--- GIVEN DATA ---
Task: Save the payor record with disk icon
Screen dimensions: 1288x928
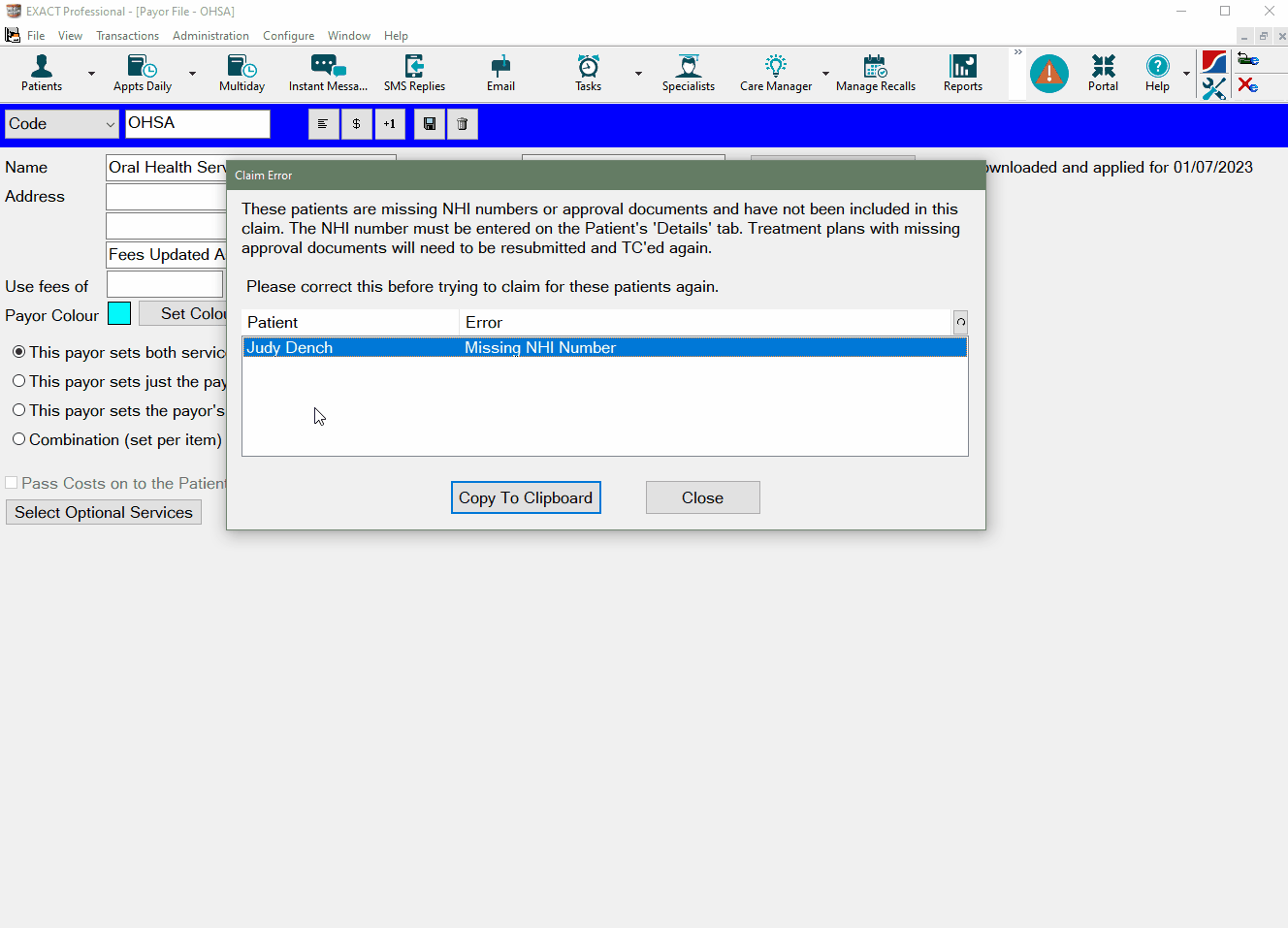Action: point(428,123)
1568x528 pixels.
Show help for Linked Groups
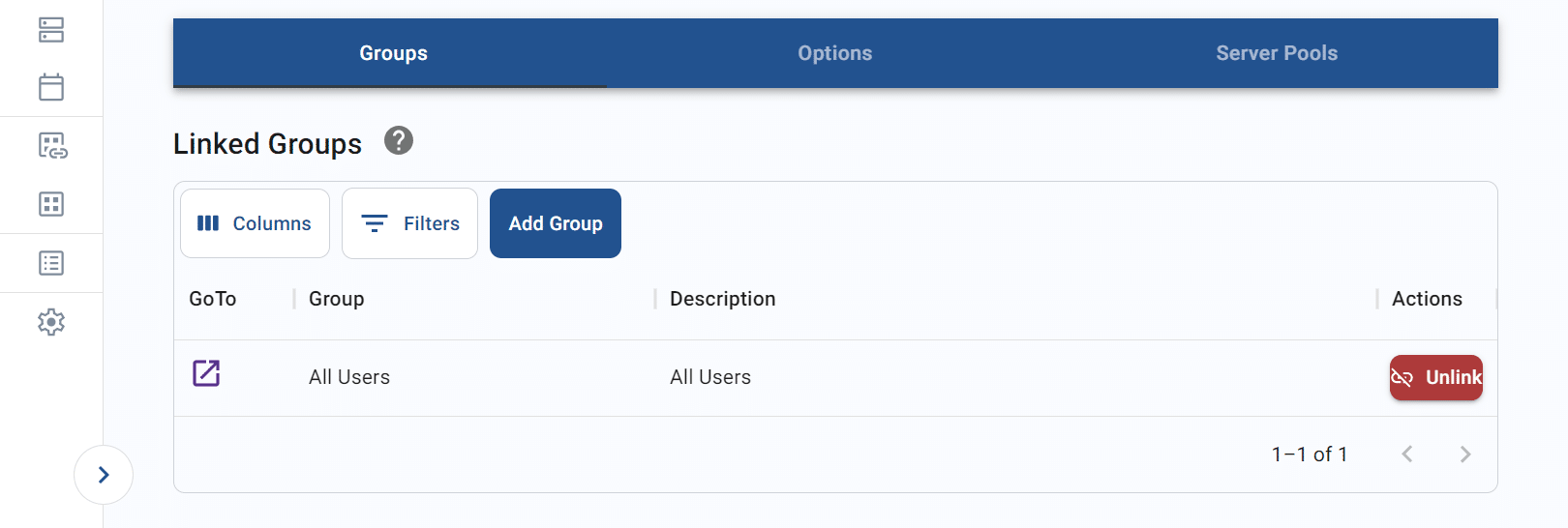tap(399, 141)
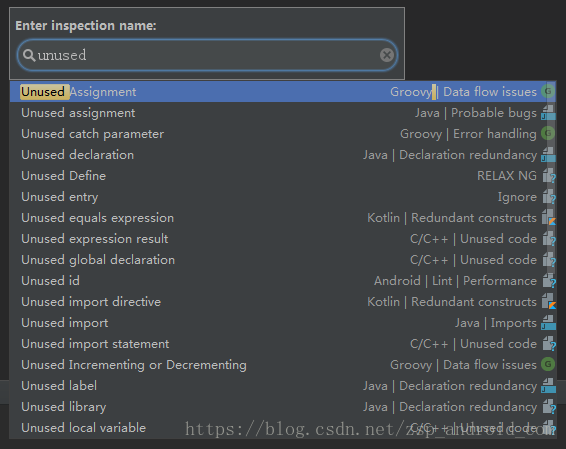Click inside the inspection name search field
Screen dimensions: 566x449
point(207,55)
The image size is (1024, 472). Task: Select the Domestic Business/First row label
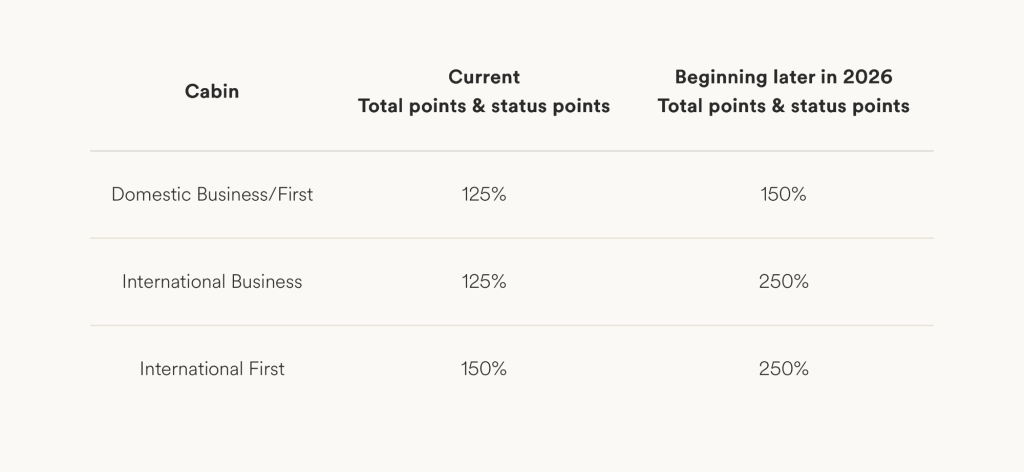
* * *
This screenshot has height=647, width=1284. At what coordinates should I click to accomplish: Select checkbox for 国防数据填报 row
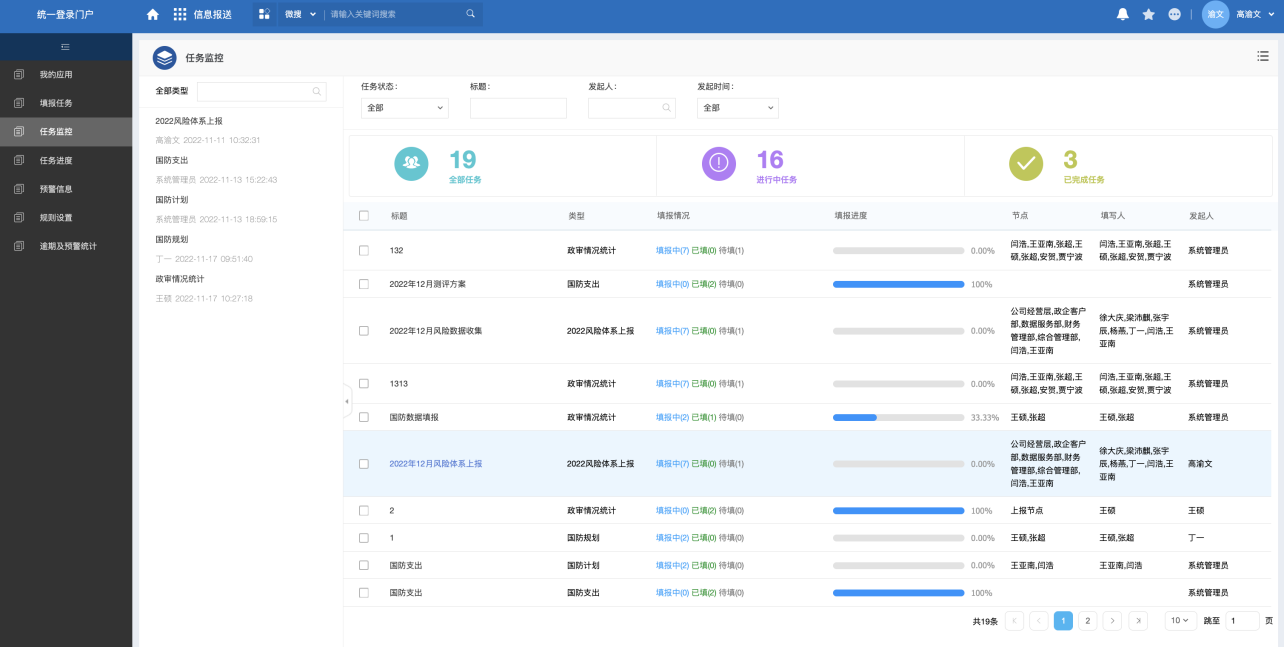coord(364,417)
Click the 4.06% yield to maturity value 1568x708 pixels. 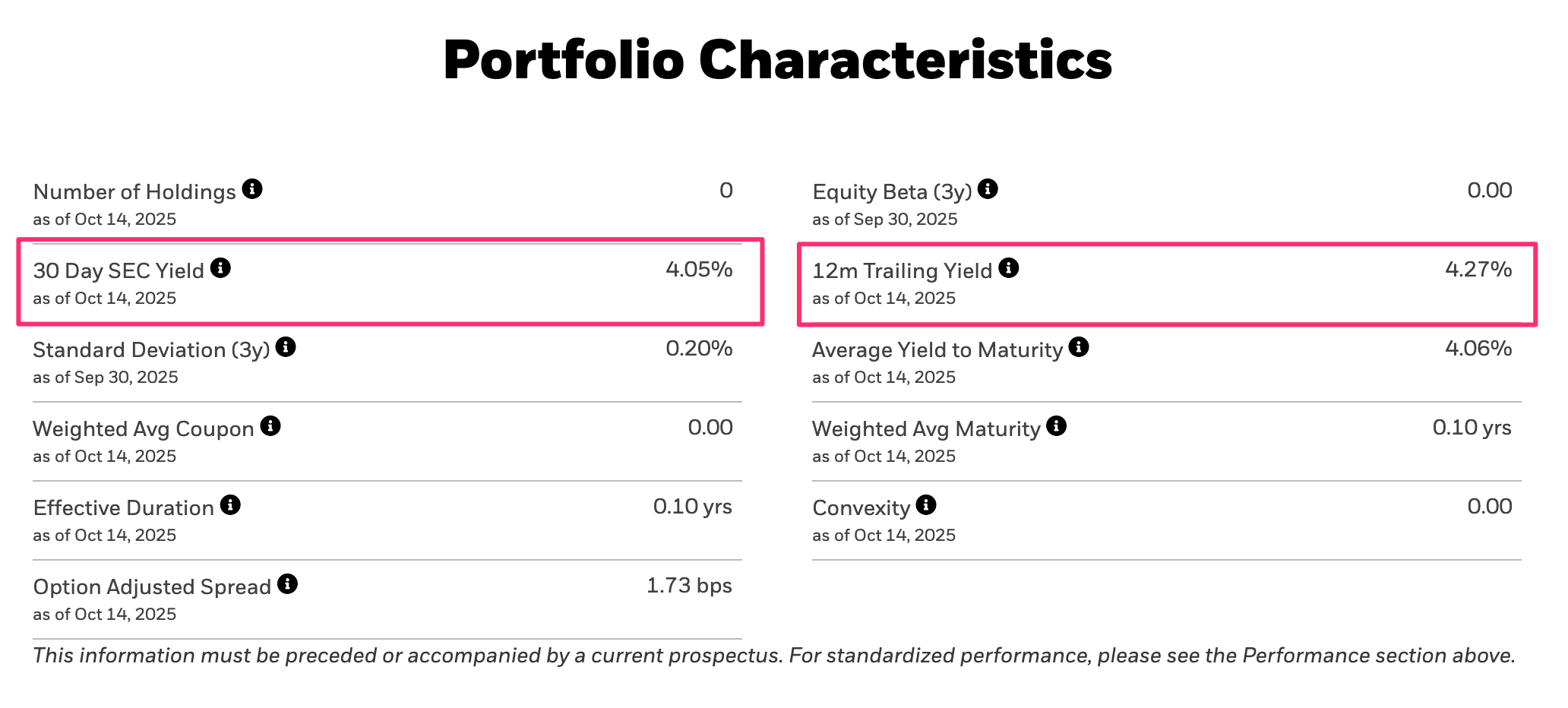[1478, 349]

--- EXERCISE PROMPT ---
Your reply must be one number: the count of lines in the records above that contain the string "Task".

--- ANSWER TO THIS EXERCISE ---
2